The price of the extravagant Trump plane extends to the taxpayer, too. The U.S. Secret Service reimburses the campaigns for the cost of flying around the agents assigned to the presidential nominees. Since Trump is using that gold-plated 757 ― whose luxurious accommodations severely reduce the number of possible passengers ― the Secret Service pays a much higher pro-rata rate to the Trump-owned company that operates the jet. The Secret Service is already on pace to spend more than twice what it paid to Mitt Romney’s 2012 campaign.

Marco Rubio’s Dark Money Legacy

The biggest donor supporting Sen. Marco Rubio’s bid for the Republican presidential nomination was ¯\_(ツ)_/¯. Yes, that’s right. The public has no idea who made the largest donation to support the Florida senator’s campaign because that sum went to a “dark money” nonprofit, which by law doesn’t have to disclose its donors.

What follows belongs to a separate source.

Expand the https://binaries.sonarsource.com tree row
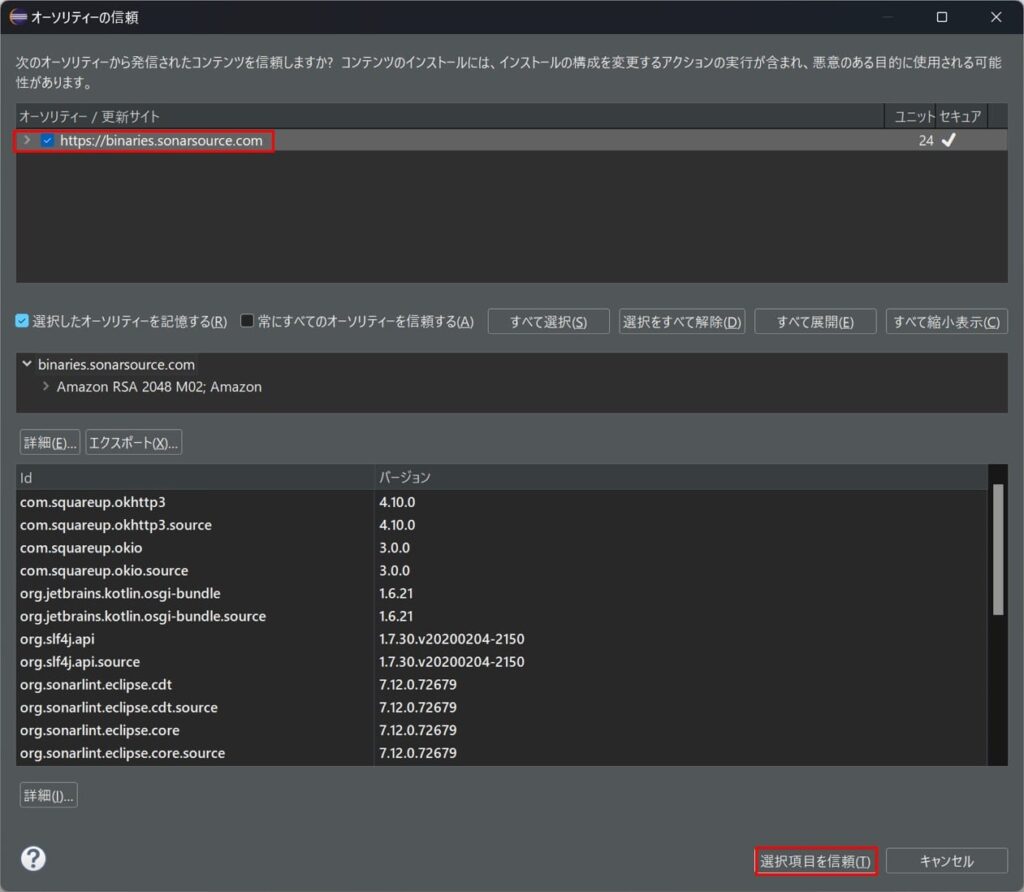1024x892 pixels. point(25,140)
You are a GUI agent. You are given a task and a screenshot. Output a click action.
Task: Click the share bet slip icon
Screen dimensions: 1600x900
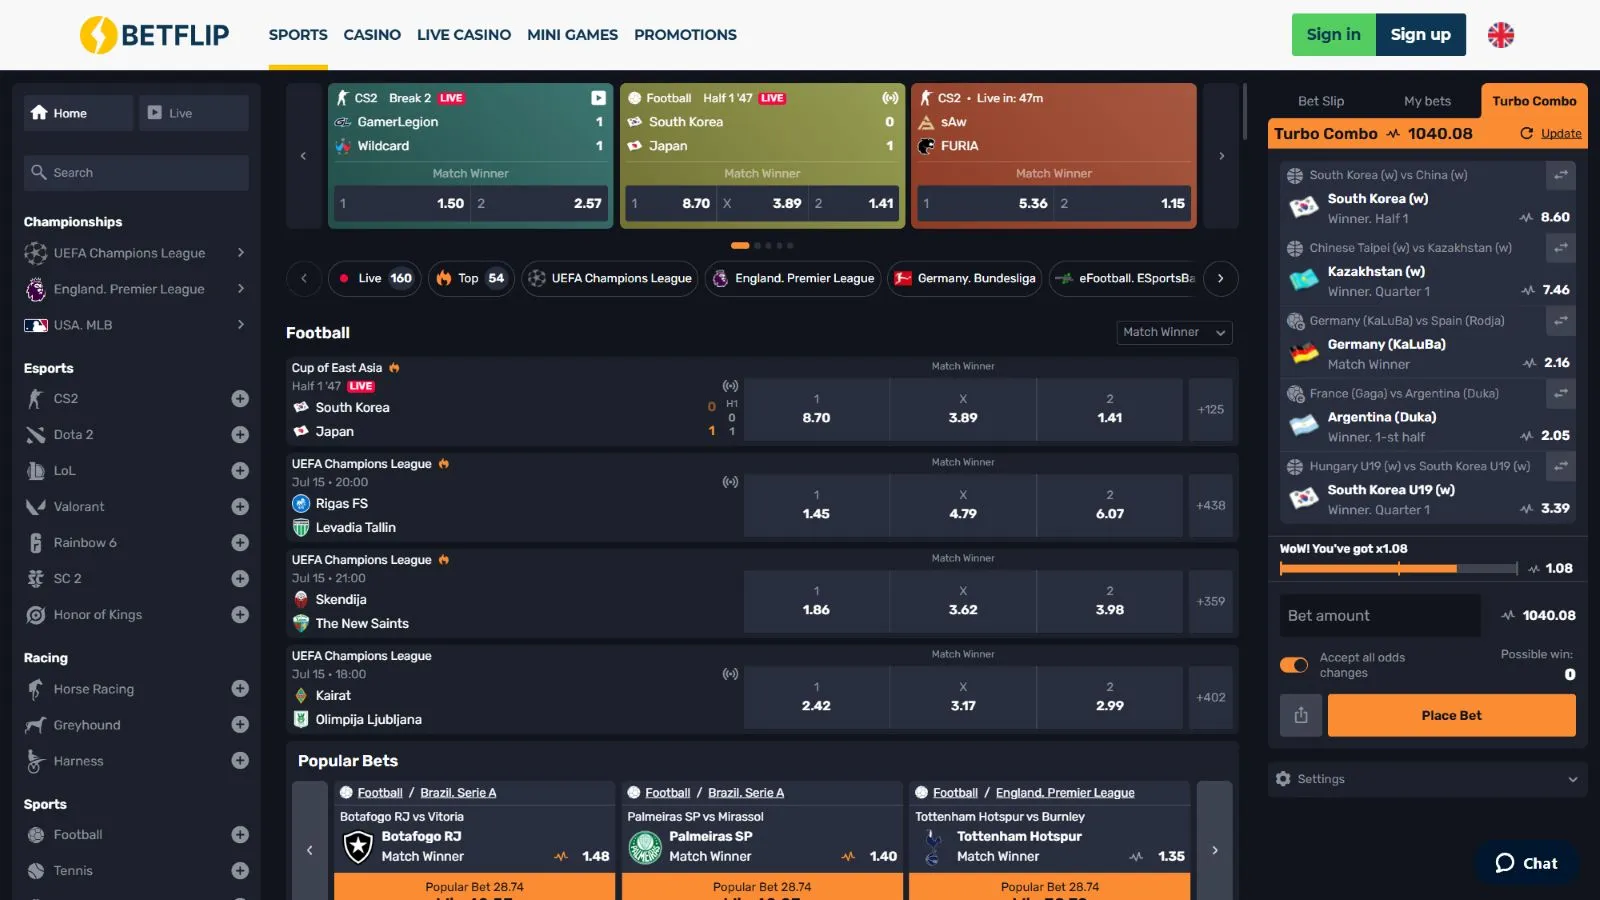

Conservative Solutions Project, a 501(c)(4) group, spent millions on so-called issue advertising that promoted Rubio ahead of the Iowa caucus and the New Hampshire primary. This push was funded by one donor’s $13.5 million contribution, according to the Center for Responsive Politics.

As Politico’s Shane Goldmacher wrote of Rubio’s dark money support:

No presidential candidate fighting for their party’s nomination has ever benefited from as much undisclosed cash, and watchdogs worry the pro-Rubio group’s unchecked activity serves as a dangerous precedent that will soon become common practice.

Expect more candidates to follow suit unless Congress enacts new disclosure legislation before the next presidential election.

Again, The Supreme Court Is Wrong

When President Barack Obama denounced the Supreme Court’s Citizens United ruling in his 2010 State of the Union address, he said it had opened the door to letting foreign money into U.S. elections. Justice Alito, in attendance that day, shook his head and appeared to mouth “Not true.” (Alito has not appeared at another of Obama’s State of the Union addresses since.)

In 2016, The Intercept reported that Chinese nationals had used a corporation registered in the United States to contribute $1.3 million to Right to Rise USA. That would be foreign money in elections.

Editor’s note: Donald Trump regularly incites political violence and is a serial liar, rampant xenophobe, racist, misogynist and birther who has repeatedly pledged to ban all Muslims — 1.6 billion members of an entire religion — from entering the U.S.